(Records from a data source)
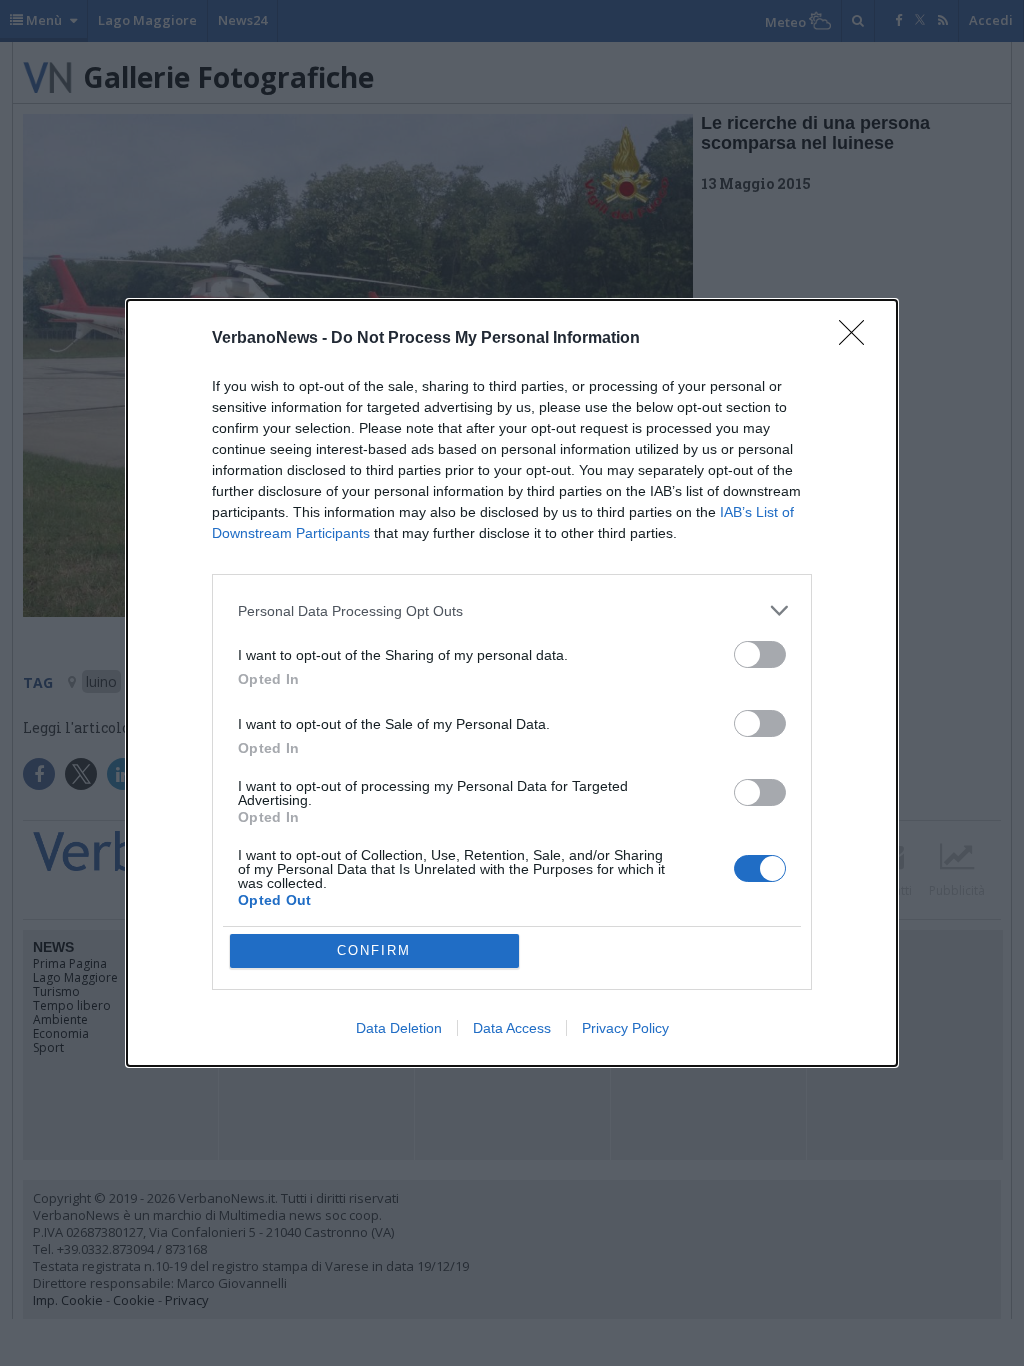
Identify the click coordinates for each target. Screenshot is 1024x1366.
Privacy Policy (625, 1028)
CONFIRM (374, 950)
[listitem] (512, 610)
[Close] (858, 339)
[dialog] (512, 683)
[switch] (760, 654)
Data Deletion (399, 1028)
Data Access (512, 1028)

# Instructions to follow
Copy exactly the line that contains "Privacy Policy (625, 1028)" and every line after it, up to and including the last line of the records.

# Solution to the problem
Privacy Policy (625, 1028)
CONFIRM (374, 950)
[listitem] (512, 610)
[Close] (858, 339)
[dialog] (512, 683)
[switch] (760, 654)
Data Deletion (399, 1028)
Data Access (512, 1028)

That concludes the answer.